Перейти до вмісту

Module 3.5: Cluster API (CAPI)

Цей контент ще не доступний вашою мовою.

Toolkit Track | Complexity: [COMPLEX] | Time: ~50 minutes

It was 2 AM when the Slack alert fired: “Production cluster unreachable.” A platform engineer at a mid-sized fintech had been manually upgrading their 50 Kubernetes clusters, one kubeadm upgrade at a time. Cluster 37 got a botched etcd migration—wrong flags, no rollback plan. The blast radius? Payment processing for 200,000 users, down for four hours. The post-mortem was brutal: “We treat clusters like pets. We need cattle.” That team adopted Cluster API. They never had another manual upgrade incident.

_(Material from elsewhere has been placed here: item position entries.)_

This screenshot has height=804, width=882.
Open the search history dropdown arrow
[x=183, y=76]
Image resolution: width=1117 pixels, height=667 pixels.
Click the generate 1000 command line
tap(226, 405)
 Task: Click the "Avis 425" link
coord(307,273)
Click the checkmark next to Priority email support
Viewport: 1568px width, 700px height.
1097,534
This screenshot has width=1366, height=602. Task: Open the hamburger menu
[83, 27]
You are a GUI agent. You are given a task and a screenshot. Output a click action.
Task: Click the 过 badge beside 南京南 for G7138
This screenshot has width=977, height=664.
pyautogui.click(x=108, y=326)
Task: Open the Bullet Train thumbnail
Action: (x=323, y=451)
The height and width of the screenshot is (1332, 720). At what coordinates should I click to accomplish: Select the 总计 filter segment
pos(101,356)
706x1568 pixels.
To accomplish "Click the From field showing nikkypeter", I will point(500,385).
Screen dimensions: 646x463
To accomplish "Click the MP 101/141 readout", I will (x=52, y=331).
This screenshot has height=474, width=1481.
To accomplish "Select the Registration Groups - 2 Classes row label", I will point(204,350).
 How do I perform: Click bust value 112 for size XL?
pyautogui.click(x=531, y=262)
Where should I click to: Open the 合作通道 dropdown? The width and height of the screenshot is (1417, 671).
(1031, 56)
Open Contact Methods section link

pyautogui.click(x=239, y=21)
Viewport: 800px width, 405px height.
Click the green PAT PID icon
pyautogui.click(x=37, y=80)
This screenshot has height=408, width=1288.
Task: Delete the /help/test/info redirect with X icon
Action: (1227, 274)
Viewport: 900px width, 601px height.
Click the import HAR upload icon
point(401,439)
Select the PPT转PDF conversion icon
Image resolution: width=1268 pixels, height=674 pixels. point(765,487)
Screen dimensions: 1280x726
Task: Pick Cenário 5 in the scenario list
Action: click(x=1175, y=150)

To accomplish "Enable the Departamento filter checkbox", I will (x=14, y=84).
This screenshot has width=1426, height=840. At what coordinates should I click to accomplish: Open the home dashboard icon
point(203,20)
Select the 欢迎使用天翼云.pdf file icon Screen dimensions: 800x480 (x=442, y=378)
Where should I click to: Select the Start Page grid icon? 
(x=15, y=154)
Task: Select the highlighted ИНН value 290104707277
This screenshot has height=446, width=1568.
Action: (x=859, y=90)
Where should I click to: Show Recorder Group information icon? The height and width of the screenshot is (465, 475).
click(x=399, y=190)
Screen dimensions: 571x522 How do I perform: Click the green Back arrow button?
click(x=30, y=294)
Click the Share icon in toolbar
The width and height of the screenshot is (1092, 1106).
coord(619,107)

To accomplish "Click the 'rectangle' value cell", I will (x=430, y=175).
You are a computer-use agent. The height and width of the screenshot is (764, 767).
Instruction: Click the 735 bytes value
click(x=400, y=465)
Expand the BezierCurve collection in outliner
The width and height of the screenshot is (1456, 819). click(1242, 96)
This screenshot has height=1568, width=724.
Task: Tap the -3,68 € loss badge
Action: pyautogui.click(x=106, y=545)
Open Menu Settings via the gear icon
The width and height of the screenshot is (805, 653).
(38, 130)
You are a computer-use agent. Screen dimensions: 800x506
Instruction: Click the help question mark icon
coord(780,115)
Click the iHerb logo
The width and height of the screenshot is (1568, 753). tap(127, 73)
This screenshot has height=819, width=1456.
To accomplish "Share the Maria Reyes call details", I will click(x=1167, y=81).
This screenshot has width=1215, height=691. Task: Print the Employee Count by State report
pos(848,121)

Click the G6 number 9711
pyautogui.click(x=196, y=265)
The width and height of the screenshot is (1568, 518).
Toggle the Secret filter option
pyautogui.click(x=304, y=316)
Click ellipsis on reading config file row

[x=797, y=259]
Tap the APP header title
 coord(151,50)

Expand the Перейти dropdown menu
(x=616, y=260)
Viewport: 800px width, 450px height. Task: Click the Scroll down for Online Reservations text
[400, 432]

Cluster API (CAPI) brings the declarative, reconciliation-driven model of Kubernetes to Kubernetes itself. You define your clusters as YAML, apply them to a management cluster, and CAPI handles provisioning, scaling, upgrading, and deleting workload clusters across any infrastructure—AWS, Azure, GCP, vSphere, bare metal, even Docker on your laptop.

What You’ll Learn:

  • CAPI architecture: management clusters, workload clusters, providers
  • Core resources: Cluster, Machine, MachineDeployment, MachineSet
  • ClusterClass for templated, repeatable cluster creation
  • Hands-on with Docker provider (CAPD) for local testing
  • Infrastructure provider landscape and GitOps integration

Prerequisites:


After completing this module, you will be able to:

  • Deploy Cluster API management clusters and provision target workload clusters declaratively
  • Configure infrastructure providers (AWS, Azure, vSphere) for automated Kubernetes cluster lifecycle
  • Implement cluster upgrades, scaling, and machine health checks using Cluster API resources
  • Evaluate Cluster API’s declarative approach against Terraform for Kubernetes cluster fleet management

Managing one Kubernetes cluster is hard enough. Managing 10 is a full-time job. Managing 50+ without automation is a recipe for outages, configuration drift, and burnout. Cluster API treats clusters as disposable, reproducible infrastructure—the same way Deployments treat Pods. If a cluster drifts, reconcile it. If you need 20 more, declare them.

Did You Know?

  • Cluster API was started by the Kubernetes SIG Cluster Lifecycle team in 2018—the same group responsible for kubeadm. They saw teams reinventing cluster provisioning and wanted a universal, declarative solution.
  • CAPI manages over 15,000 production clusters at companies like Deutsche Telekom, Giantswarm, and SUSE. It is a graduated component of the Kubernetes ecosystem with providers for every major cloud and bare-metal platform.
  • The Docker provider (CAPD) creates real multi-node Kubernetes clusters using Docker containers as “machines.” This means you can test full cluster lifecycle operations—create, scale, upgrade, delete—on your laptop without spending a cent on cloud resources.
  • ClusterClass, introduced in CAPI v1beta1, lets you define a cluster “template” once and stamp out hundreds of consistent clusters. Think of it as a Helm chart, but for entire Kubernetes clusters.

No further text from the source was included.